Goal of the exercise: Only one stretch of the data below is wanted: the lines starting at the one with "Jacobs School of Engineering (343, 891)" and ending at the one with "Part 2 (300, 915)", both included, given again exactly.

(Beginning of Extracted data)

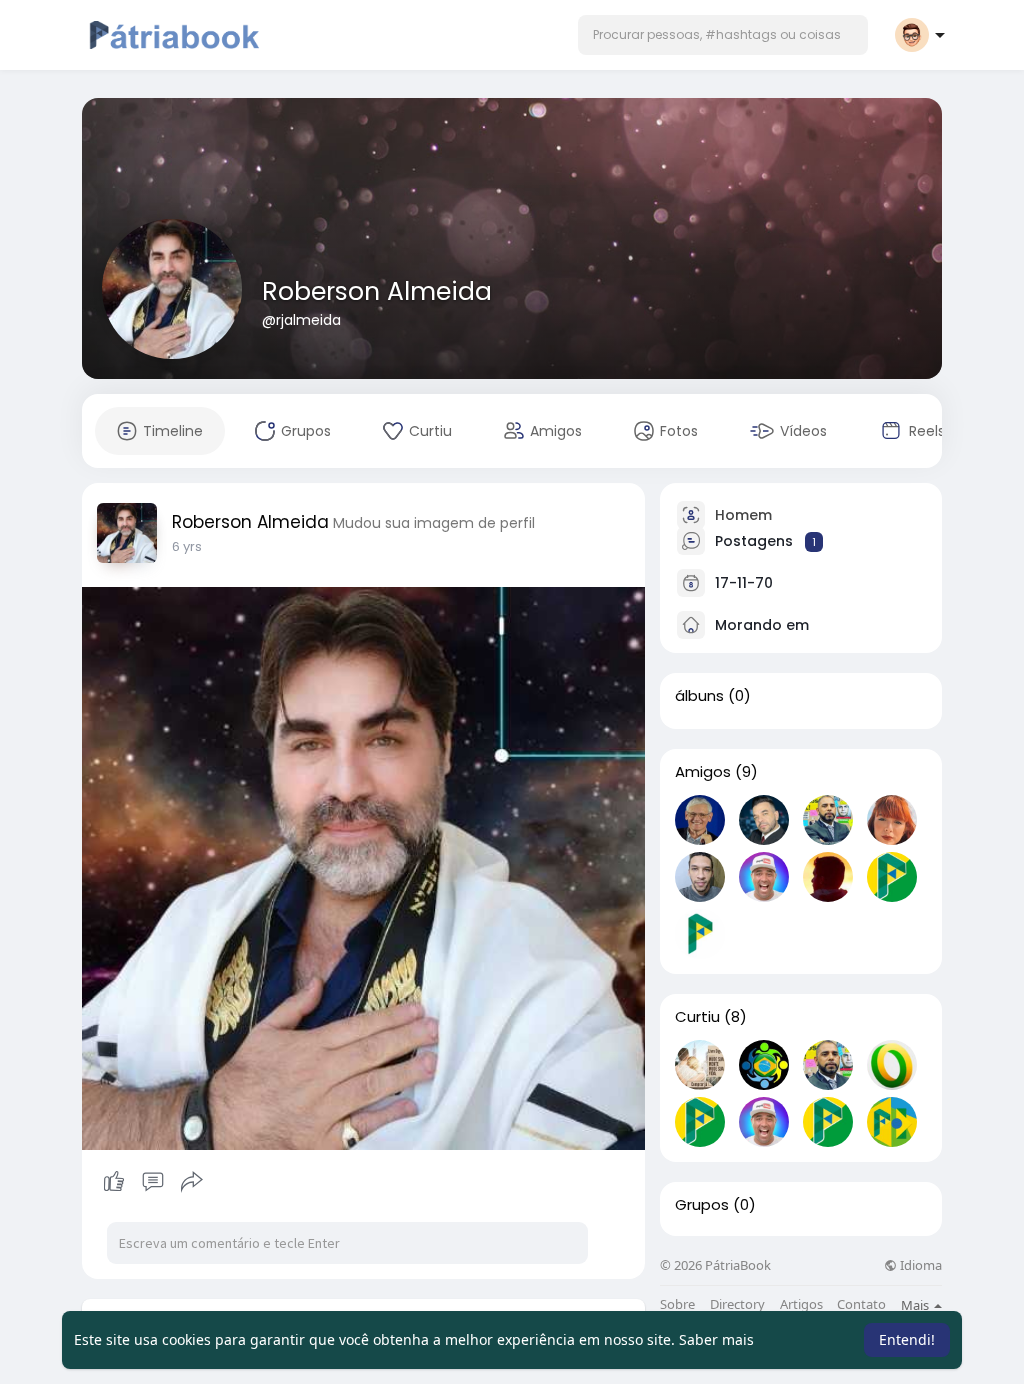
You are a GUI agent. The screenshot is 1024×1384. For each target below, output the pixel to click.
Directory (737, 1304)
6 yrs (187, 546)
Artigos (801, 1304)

(End of Extracted data)
(Beginning of Extracted data)

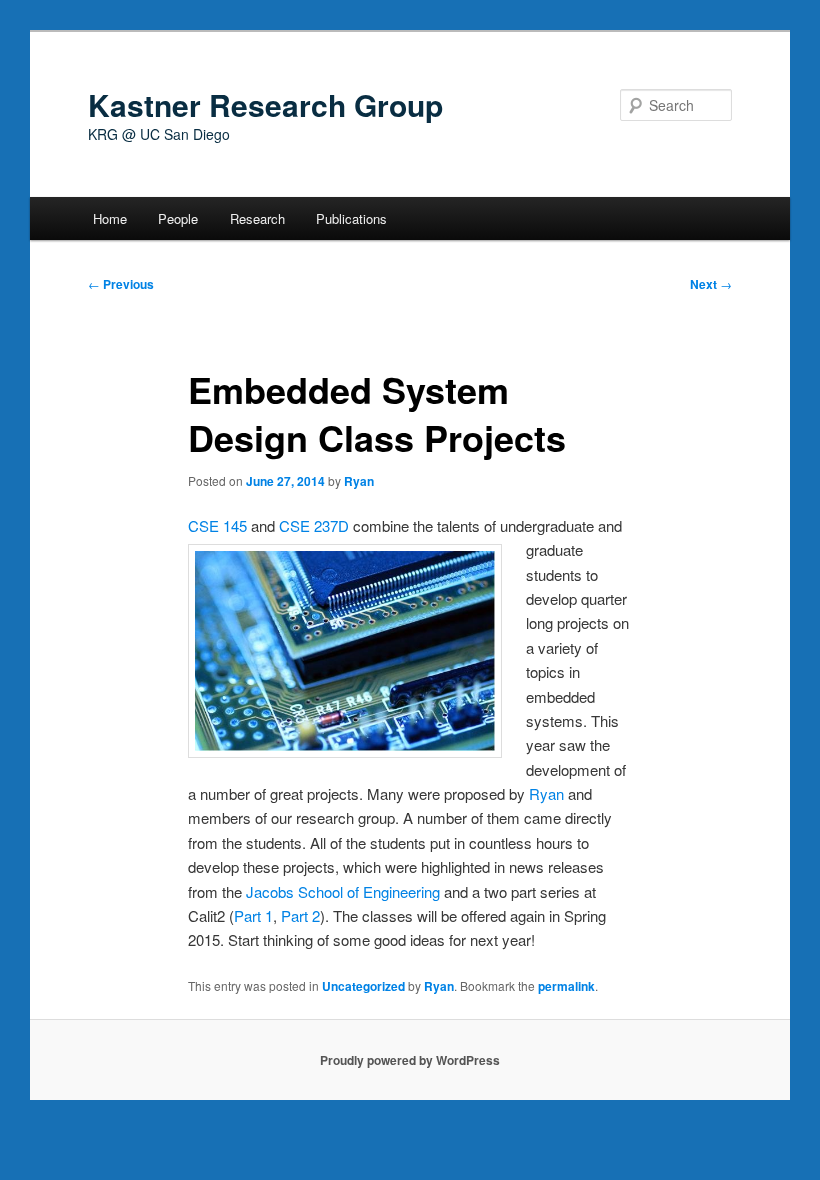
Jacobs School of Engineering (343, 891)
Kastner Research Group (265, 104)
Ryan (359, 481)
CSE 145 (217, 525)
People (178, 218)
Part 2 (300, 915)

(End of Extracted data)

Response below:
Jacobs School of Engineering (343, 891)
Kastner Research Group (265, 104)
Ryan (359, 481)
CSE 145 (217, 525)
People (178, 218)
Part 2 (300, 915)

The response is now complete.